-------- PROVIDED TEXT --------

Friday Filosophy v.08.05.2022

In Friday Filosophy v.08.05.2022, founder and managing member Ron Slee shares quotes and thoughts for consideration from Aeschylus.

Aeschylus was born in c. 525 BC in Eleusis, a small town about 27 km northwest of Athens, in the fertile valleys of western Attica. Some scholars argue that his date of birth may be based on counting back forty years from his first victory in the Great Dionysia. His family was wealthy and well established. His father, Euphorion, was said to be a member of the Eupatridae, the ancient nobility of Attica, but this might be a fiction invented by the ancients to account for the grandeur of Aeschylus’ plays. 

As a youth, Aeschylus worked at a vineyard until, according to the 2nd-century AD geographer Pausanias, the god Dionysus visited him in his sleep and commanded him to turn his attention to the nascent art of tragedy. As soon as he woke, he began to write a tragedy, and his first performance took place in 499 BC, when he was 26 years old. He won his first victory at the City Dionysia in 484 BC. 

In 510 BC, when Aeschylus was 15 years old, Cleomenes I expelled the sons of Peisistratus from Athens, and Cleisthenes came to power. Cleisthenes’ reforms included a system of registration that emphasized the importance of the deme over family tradition. In the last decade of the 6th century, Aeschylus and his family were living in the deme of Eleusis. 

The Persian Wars played a large role in Aeschylus’ life and career. In 490 BC, he and his brother Cynegeirus fought to defend Athens against the invading army of Darius I of Persia at the Battle of Marathon. The Athenians emerged triumphant, and the victory was celebrated across the city-states of Greece. Cynegeirus was killed while trying to prevent a Persian ship retreating from the shore, for which his countrymen extolled him as a hero. 

In 480 BC, Aeschylus was called into military service again, together with his younger brother Ameinias, against Xerxes I‘s invading forces at the Battle of Salamis. Aeschylus also fought at the Battle of Plataea in 479 BC. Ion of Chios was a witness for Aeschylus’ war record and his contribution in Salamis. Salamis holds a prominent place in The Persians, his oldest surviving play, which was performed in 472 BC and won first prize at the Dionysia

Aeschylus was one of many Greeks who were initiated into the Eleusinian Mysteries, an ancient cult of Demeter based in his home town of Eleusis. According to Aristotle, Aeschylus was accused of asebeia (impiety) for revealing some of the cult’s secrets on stage.

--------

THE TASKS:
1. Answer these questions using the Aeschylus text:
(a) In which town was Aeschylus born?
(b) Which brother fought beside him at the Battle of Marathon?
(c) In what year was The Persians performed?
2. Please decide whether each statement agrees with the Aeschylus text, and quote the words that settle it.
(a) Aeschylus was 26 when his first performance took place.
(b) Ameinias was older than Aeschylus.
(c) Aeschylus fought at the Battle of Plataea.
3. Carry the text about Aeschylus forward from the point where it stops.

-------- DATA EXCERPTS --------

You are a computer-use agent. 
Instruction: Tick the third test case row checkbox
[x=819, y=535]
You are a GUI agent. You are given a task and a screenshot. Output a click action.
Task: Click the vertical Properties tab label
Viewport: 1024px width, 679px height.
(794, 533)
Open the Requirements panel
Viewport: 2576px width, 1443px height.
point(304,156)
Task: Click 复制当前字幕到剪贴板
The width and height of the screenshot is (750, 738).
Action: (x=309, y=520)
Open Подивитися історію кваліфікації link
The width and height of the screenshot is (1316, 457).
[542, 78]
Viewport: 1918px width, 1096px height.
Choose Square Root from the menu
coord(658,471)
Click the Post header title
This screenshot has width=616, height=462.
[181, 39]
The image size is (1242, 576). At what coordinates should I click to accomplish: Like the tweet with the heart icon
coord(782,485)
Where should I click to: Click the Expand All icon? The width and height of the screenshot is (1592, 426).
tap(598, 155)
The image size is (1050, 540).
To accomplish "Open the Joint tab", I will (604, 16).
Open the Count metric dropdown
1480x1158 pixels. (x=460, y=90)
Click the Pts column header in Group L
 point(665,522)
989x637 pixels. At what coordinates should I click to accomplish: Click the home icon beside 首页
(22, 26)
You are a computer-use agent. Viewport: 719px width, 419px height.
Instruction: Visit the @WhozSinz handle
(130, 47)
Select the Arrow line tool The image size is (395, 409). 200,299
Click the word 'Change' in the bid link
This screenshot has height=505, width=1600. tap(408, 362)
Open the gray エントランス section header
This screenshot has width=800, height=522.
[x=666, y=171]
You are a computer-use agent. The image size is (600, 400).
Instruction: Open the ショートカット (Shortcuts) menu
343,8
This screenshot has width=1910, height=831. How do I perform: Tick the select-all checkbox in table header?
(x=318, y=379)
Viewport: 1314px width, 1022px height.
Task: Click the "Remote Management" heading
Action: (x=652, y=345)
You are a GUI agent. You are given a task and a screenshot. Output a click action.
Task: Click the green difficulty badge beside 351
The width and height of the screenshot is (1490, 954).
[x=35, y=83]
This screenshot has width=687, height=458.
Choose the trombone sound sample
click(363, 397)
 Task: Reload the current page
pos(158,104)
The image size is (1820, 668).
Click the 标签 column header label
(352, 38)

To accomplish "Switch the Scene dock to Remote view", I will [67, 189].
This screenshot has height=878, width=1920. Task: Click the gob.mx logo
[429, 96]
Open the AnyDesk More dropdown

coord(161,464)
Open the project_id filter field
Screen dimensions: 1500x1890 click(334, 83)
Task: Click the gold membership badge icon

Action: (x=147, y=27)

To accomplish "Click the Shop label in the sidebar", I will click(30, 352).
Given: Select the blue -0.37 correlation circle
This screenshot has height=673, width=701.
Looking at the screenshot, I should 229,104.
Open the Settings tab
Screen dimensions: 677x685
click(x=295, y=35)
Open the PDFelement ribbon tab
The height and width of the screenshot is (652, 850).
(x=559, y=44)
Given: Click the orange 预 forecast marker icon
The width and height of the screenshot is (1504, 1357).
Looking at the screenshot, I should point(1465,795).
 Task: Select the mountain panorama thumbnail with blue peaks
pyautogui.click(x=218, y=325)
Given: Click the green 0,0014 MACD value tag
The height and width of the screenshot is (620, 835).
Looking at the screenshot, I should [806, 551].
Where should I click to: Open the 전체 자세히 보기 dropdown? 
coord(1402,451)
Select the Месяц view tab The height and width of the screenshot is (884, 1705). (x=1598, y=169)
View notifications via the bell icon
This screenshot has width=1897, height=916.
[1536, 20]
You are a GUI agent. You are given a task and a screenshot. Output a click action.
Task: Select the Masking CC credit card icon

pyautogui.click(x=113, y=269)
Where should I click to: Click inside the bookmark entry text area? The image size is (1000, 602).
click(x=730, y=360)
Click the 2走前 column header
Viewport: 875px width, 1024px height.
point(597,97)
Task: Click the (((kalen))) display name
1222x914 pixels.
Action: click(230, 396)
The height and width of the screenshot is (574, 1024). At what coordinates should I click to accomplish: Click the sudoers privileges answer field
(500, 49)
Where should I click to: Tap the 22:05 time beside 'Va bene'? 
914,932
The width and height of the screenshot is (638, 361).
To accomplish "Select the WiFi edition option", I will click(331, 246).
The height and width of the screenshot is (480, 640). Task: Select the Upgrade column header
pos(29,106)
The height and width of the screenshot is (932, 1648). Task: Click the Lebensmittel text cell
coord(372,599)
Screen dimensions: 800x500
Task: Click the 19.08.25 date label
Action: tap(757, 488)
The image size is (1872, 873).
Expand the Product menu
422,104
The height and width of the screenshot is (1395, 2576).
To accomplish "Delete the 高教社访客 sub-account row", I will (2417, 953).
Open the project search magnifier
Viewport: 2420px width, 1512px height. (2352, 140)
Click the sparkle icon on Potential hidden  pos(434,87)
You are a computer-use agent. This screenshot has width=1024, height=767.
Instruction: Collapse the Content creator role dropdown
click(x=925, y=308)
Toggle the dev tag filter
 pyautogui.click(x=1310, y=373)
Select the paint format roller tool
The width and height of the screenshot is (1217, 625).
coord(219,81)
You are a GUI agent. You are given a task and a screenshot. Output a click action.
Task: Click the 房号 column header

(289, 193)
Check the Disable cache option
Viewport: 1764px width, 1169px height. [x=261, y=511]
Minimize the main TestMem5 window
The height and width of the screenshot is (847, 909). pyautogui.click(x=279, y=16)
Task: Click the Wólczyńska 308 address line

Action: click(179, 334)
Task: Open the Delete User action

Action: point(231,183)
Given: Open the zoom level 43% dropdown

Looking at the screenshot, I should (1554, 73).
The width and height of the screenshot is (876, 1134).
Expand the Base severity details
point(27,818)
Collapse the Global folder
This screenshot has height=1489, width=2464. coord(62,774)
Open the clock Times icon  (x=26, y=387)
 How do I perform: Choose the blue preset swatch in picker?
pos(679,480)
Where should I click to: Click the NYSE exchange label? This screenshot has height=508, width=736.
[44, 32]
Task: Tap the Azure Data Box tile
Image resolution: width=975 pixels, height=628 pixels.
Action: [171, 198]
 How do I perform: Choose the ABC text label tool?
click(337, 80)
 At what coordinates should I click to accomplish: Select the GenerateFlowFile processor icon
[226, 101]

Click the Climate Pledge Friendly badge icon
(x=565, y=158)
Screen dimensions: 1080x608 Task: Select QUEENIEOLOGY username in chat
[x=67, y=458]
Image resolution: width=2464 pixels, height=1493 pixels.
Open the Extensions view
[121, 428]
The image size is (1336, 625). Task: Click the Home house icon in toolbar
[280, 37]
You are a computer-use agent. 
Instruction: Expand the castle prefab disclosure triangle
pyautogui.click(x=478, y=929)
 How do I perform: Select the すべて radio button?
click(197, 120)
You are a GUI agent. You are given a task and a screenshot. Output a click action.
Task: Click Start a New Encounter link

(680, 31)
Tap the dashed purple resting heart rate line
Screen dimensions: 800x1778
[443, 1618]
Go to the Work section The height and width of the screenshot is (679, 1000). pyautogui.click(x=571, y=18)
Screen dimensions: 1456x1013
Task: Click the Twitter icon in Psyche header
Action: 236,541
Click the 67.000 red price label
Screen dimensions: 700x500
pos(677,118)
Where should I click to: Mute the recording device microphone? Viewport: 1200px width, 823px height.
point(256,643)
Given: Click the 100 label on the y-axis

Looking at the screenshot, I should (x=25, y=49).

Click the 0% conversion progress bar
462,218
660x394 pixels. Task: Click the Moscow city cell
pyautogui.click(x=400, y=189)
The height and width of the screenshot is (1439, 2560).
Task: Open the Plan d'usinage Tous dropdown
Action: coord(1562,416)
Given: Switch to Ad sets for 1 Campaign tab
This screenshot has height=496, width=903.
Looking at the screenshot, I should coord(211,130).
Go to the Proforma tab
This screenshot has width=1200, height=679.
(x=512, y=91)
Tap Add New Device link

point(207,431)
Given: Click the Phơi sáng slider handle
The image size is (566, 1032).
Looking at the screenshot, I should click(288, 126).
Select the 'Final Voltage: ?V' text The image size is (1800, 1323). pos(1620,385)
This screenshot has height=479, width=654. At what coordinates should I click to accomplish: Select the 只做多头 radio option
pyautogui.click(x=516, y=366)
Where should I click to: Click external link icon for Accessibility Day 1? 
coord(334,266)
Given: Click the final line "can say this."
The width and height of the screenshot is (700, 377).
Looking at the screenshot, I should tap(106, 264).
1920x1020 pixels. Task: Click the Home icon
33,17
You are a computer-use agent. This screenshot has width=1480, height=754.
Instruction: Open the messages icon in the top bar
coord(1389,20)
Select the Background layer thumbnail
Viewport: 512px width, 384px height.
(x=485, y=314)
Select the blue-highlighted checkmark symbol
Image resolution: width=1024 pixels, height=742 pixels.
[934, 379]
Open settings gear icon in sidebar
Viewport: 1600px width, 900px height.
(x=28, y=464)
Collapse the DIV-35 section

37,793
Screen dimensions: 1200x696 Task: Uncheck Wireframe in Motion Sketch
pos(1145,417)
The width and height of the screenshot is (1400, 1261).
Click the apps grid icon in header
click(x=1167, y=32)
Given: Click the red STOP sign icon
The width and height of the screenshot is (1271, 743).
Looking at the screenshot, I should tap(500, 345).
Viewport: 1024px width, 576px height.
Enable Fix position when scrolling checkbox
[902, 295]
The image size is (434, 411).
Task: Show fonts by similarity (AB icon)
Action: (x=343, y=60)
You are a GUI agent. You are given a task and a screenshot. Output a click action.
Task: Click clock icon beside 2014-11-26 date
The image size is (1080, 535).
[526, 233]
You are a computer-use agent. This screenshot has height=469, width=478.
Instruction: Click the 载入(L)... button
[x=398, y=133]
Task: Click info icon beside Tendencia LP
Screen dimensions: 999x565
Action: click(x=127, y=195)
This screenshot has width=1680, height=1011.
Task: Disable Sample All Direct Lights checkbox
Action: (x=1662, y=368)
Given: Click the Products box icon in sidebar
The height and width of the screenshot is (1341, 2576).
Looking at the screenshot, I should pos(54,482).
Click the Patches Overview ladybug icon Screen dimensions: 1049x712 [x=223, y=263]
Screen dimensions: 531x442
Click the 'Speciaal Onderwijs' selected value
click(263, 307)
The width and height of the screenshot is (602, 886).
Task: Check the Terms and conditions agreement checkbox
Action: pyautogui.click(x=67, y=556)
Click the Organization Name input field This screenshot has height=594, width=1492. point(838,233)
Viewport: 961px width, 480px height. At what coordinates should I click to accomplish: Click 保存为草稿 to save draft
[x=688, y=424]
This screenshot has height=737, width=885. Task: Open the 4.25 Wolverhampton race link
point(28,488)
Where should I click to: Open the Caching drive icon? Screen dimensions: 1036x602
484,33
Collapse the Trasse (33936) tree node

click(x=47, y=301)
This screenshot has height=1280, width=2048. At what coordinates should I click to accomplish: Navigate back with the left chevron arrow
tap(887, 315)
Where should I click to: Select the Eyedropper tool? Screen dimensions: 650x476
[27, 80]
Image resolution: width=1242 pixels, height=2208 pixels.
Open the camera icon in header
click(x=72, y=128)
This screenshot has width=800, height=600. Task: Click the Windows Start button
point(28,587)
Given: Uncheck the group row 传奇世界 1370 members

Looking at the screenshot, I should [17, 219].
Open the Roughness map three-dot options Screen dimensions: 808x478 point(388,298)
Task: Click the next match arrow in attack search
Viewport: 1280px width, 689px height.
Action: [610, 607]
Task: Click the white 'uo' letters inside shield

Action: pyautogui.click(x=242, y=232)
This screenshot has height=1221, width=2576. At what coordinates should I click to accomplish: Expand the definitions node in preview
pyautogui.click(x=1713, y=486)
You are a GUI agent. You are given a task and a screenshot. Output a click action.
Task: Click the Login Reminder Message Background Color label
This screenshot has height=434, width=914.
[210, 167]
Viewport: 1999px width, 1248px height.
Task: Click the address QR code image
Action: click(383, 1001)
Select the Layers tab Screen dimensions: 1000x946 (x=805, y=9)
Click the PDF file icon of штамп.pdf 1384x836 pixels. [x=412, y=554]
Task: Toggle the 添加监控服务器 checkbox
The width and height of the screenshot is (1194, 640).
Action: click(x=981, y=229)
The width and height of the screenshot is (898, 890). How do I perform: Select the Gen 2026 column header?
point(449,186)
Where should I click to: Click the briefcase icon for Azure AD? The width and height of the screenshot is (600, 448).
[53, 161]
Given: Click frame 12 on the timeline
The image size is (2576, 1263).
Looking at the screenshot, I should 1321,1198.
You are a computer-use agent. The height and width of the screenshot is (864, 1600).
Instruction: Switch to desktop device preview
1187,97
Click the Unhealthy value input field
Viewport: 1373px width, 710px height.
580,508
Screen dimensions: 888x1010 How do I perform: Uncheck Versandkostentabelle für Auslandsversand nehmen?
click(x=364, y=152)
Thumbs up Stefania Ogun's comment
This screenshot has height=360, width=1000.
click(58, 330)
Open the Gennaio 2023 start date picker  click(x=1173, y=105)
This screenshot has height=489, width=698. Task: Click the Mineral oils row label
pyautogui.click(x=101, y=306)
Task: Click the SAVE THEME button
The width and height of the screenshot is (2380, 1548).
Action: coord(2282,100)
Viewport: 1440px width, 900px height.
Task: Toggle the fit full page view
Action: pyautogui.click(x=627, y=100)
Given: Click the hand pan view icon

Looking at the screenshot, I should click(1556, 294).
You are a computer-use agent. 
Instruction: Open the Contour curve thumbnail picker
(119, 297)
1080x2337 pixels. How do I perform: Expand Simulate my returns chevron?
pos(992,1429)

--------

IN RESPONSE:
1.
(a) Eleusis
(b) Cynegeirus
(c) 472 BC

2.
(a) Yes: "his first performance took place in 499 BC, when he was 26 years old"
(b) No: "together with his younger brother Ameinias"
(c) Yes: "Aeschylus also fought at the Battle of Plataea in 479 BC"

3.
Other sources claim that an angry mob tried to kill Aeschylus on the spot but he fled the scene. Heracleides of Pontus asserts that the audience tried to stone Aeschylus. Aeschylus took refuge at the altar in the orchestra of the Theater of Dionysus. He pleaded ignorance at his trial. He was acquitted, with the jury sympathetic to the military service of him and his brothers during the Persian Wars. According to the 2nd-century AD author Aelian, Aeschylus’ younger brother Ameinias helped to acquit Aeschylus by showing the jury the stump of the hand he had lost at Salamis, where he was voted bravest warrior. The truth is that the award for bravery at Salamis went not to Aeschylus’ brother but to Ameinias of Pallene. 

Aeschylus travelled to Sicily once or twice in the 470s BC, having been invited by Hiero I, tyrant of Syracuse, a major Greek city on the eastern side of the island. He produced The Women of Aetna during one of these trips (in honor of the city founded by Hieron), and restaged his Persians. By 473 BC, after the death of Phrynichus, one of his chief rivals, Aeschylus was the yearly favorite in the Dionysia, winning first prize in nearly every competition. In 472 BC, Aeschylus staged the production that included the Persians, with Pericles serving as choregos.

Aeschylus married and had two sons, Euphorion and Euaeon, both of whom became tragic poets. Euphorion won first prize in 431 BC in competition against both Sophocles and Euripides. A nephew of Aeschylus, Philocles (his sister’s son), was also a tragic poet, and won first prize in the competition against Sophocles’ Oedipus Rex. Aeschylus had at least two brothers, Cynegeirus and Ameinias.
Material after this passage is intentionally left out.